• **INSTRUCTIONS TO FOLLOW**: Rewrite the records from the line containing "Locate an element on the screen. This" down to the line containing "(336, 110).", replacing "Identify the location of" with "Find the position of" and leaving everything else unchanged.

(SUPPLIED ENTRIES Opens)

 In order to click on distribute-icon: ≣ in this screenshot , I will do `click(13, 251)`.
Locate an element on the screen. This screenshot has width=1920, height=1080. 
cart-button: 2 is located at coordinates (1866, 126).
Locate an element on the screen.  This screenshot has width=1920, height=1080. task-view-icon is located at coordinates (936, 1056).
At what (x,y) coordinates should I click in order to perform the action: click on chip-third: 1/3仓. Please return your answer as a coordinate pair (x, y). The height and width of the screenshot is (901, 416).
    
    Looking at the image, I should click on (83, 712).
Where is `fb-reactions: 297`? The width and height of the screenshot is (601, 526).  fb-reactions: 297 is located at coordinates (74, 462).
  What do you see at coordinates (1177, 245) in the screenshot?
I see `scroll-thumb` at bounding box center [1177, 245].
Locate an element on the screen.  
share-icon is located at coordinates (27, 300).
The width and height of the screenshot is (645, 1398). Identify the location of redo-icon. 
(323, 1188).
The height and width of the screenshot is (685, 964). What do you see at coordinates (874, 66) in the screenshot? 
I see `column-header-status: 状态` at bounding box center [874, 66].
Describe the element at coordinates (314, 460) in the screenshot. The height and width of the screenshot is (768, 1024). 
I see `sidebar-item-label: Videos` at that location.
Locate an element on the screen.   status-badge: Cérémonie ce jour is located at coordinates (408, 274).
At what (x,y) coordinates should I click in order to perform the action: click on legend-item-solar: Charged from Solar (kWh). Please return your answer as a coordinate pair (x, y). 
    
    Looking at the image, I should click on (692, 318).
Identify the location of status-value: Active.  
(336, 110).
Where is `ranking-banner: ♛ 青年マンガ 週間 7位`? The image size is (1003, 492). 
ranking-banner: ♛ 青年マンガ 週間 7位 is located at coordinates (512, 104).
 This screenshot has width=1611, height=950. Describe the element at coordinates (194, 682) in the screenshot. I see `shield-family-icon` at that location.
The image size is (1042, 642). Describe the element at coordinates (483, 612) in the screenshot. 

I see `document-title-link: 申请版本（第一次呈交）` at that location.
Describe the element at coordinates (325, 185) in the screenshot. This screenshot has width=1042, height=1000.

(SUPPLIED ENTRIES Closes)

• **RESPONSE**:
Locate an element on the screen. This screenshot has width=1920, height=1080. 
cart-button: 2 is located at coordinates (1866, 126).
Locate an element on the screen.  This screenshot has width=1920, height=1080. task-view-icon is located at coordinates (936, 1056).
At what (x,y) coordinates should I click in order to perform the action: click on chip-third: 1/3仓. Please return your answer as a coordinate pair (x, y). The height and width of the screenshot is (901, 416).
    
    Looking at the image, I should click on (83, 712).
Where is `fb-reactions: 297`? The width and height of the screenshot is (601, 526).  fb-reactions: 297 is located at coordinates (74, 462).
  What do you see at coordinates (1177, 245) in the screenshot?
I see `scroll-thumb` at bounding box center [1177, 245].
Locate an element on the screen.  
share-icon is located at coordinates (27, 300).
The width and height of the screenshot is (645, 1398). Find the position of redo-icon. 
(323, 1188).
The height and width of the screenshot is (685, 964). What do you see at coordinates (874, 66) in the screenshot? 
I see `column-header-status: 状态` at bounding box center [874, 66].
Describe the element at coordinates (314, 460) in the screenshot. The height and width of the screenshot is (768, 1024). 
I see `sidebar-item-label: Videos` at that location.
Locate an element on the screen.   status-badge: Cérémonie ce jour is located at coordinates (408, 274).
At what (x,y) coordinates should I click in order to perform the action: click on legend-item-solar: Charged from Solar (kWh). Please return your answer as a coordinate pair (x, y). 
    
    Looking at the image, I should click on (692, 318).
Find the position of status-value: Active.  
(336, 110).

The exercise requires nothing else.